-------- Data listing --------
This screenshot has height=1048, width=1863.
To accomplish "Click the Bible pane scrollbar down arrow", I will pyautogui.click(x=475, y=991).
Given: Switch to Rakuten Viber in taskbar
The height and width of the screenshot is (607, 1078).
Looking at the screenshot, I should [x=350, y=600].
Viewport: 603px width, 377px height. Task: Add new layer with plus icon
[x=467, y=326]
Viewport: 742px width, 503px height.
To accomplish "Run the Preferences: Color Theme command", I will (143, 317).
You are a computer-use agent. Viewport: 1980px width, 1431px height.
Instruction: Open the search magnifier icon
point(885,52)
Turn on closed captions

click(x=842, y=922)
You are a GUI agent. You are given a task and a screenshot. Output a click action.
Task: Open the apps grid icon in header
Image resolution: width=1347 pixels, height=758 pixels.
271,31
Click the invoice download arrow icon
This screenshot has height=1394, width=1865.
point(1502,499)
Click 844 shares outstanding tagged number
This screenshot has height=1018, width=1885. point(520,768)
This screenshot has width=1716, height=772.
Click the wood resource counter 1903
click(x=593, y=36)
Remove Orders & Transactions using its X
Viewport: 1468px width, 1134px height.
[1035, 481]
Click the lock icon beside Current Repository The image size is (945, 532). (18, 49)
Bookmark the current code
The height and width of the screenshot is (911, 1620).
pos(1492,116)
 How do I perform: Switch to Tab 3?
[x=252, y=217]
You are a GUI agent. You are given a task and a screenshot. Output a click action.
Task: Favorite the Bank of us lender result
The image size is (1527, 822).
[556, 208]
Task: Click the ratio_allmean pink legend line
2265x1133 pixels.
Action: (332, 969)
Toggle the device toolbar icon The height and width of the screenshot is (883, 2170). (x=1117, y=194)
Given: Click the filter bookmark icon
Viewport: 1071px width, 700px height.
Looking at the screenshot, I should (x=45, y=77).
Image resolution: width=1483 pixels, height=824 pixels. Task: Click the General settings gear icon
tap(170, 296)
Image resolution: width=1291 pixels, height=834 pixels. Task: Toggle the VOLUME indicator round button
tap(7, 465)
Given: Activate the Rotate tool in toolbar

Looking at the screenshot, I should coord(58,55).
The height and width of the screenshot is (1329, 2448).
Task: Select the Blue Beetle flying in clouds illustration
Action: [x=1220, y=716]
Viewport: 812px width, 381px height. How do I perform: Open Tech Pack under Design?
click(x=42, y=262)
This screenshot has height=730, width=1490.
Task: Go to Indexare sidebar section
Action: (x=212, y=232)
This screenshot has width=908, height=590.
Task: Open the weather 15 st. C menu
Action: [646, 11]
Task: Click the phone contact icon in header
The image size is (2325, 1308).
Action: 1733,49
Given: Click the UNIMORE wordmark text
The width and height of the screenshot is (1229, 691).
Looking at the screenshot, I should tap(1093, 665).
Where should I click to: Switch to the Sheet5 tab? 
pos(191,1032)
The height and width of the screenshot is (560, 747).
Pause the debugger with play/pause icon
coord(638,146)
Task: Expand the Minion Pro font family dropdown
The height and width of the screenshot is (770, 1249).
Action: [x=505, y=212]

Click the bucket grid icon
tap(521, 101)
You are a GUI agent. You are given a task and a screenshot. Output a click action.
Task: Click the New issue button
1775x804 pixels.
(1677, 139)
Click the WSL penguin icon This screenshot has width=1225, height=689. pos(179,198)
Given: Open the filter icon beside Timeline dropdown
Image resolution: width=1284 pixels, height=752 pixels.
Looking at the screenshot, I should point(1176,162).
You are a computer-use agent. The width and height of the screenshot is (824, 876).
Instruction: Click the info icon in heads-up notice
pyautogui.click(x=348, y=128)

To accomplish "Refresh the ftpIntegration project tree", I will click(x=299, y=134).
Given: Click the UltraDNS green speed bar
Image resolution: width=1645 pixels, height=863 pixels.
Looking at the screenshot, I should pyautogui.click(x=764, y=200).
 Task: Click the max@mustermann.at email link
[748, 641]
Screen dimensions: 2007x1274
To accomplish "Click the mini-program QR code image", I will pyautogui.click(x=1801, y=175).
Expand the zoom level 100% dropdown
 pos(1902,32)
--------
Work to be completed –
Make an exact copy of the listing shown above.

Response to this exercise –
This screenshot has height=1048, width=1863.
To accomplish "Click the Bible pane scrollbar down arrow", I will pyautogui.click(x=475, y=991).
Given: Switch to Rakuten Viber in taskbar
The height and width of the screenshot is (607, 1078).
Looking at the screenshot, I should [x=350, y=600].
Viewport: 603px width, 377px height. Task: Add new layer with plus icon
[x=467, y=326]
Viewport: 742px width, 503px height.
To accomplish "Run the Preferences: Color Theme command", I will (143, 317).
You are a computer-use agent. Viewport: 1980px width, 1431px height.
Instruction: Open the search magnifier icon
point(885,52)
Turn on closed captions

click(x=842, y=922)
You are a GUI agent. You are given a task and a screenshot. Output a click action.
Task: Open the apps grid icon in header
Image resolution: width=1347 pixels, height=758 pixels.
271,31
Click the invoice download arrow icon
This screenshot has height=1394, width=1865.
point(1502,499)
Click 844 shares outstanding tagged number
This screenshot has height=1018, width=1885. point(520,768)
This screenshot has width=1716, height=772.
Click the wood resource counter 1903
click(x=593, y=36)
Remove Orders & Transactions using its X
Viewport: 1468px width, 1134px height.
[1035, 481]
Click the lock icon beside Current Repository The image size is (945, 532). (18, 49)
Bookmark the current code
The height and width of the screenshot is (911, 1620).
pos(1492,116)
 How do I perform: Switch to Tab 3?
[x=252, y=217]
You are a GUI agent. You are given a task and a screenshot. Output a click action.
Task: Favorite the Bank of us lender result
The image size is (1527, 822).
[556, 208]
Task: Click the ratio_allmean pink legend line
2265x1133 pixels.
Action: (332, 969)
Toggle the device toolbar icon The height and width of the screenshot is (883, 2170). (x=1117, y=194)
Given: Click the filter bookmark icon
Viewport: 1071px width, 700px height.
Looking at the screenshot, I should (x=45, y=77).
Image resolution: width=1483 pixels, height=824 pixels. Task: Click the General settings gear icon
tap(170, 296)
Image resolution: width=1291 pixels, height=834 pixels. Task: Toggle the VOLUME indicator round button
tap(7, 465)
Given: Activate the Rotate tool in toolbar

Looking at the screenshot, I should coord(58,55).
The height and width of the screenshot is (1329, 2448).
Task: Select the Blue Beetle flying in clouds illustration
Action: [x=1220, y=716]
Viewport: 812px width, 381px height. How do I perform: Open Tech Pack under Design?
click(x=42, y=262)
This screenshot has height=730, width=1490.
Task: Go to Indexare sidebar section
Action: (x=212, y=232)
This screenshot has width=908, height=590.
Task: Open the weather 15 st. C menu
Action: [646, 11]
Task: Click the phone contact icon in header
The image size is (2325, 1308).
Action: 1733,49
Given: Click the UNIMORE wordmark text
The width and height of the screenshot is (1229, 691).
Looking at the screenshot, I should tap(1093, 665).
Where should I click to: Switch to the Sheet5 tab? 
pos(191,1032)
The height and width of the screenshot is (560, 747).
Pause the debugger with play/pause icon
coord(638,146)
Task: Expand the Minion Pro font family dropdown
The height and width of the screenshot is (770, 1249).
Action: [x=505, y=212]

Click the bucket grid icon
tap(521, 101)
You are a GUI agent. You are given a task and a screenshot. Output a click action.
Task: Click the New issue button
1775x804 pixels.
(1677, 139)
Click the WSL penguin icon This screenshot has width=1225, height=689. pos(179,198)
Given: Open the filter icon beside Timeline dropdown
Image resolution: width=1284 pixels, height=752 pixels.
Looking at the screenshot, I should point(1176,162).
You are a computer-use agent. The width and height of the screenshot is (824, 876).
Instruction: Click the info icon in heads-up notice
pyautogui.click(x=348, y=128)

To accomplish "Refresh the ftpIntegration project tree", I will click(x=299, y=134).
Given: Click the UltraDNS green speed bar
Image resolution: width=1645 pixels, height=863 pixels.
Looking at the screenshot, I should pyautogui.click(x=764, y=200).
 Task: Click the max@mustermann.at email link
[748, 641]
Screen dimensions: 2007x1274
To accomplish "Click the mini-program QR code image", I will pyautogui.click(x=1801, y=175).
Expand the zoom level 100% dropdown
 pos(1902,32)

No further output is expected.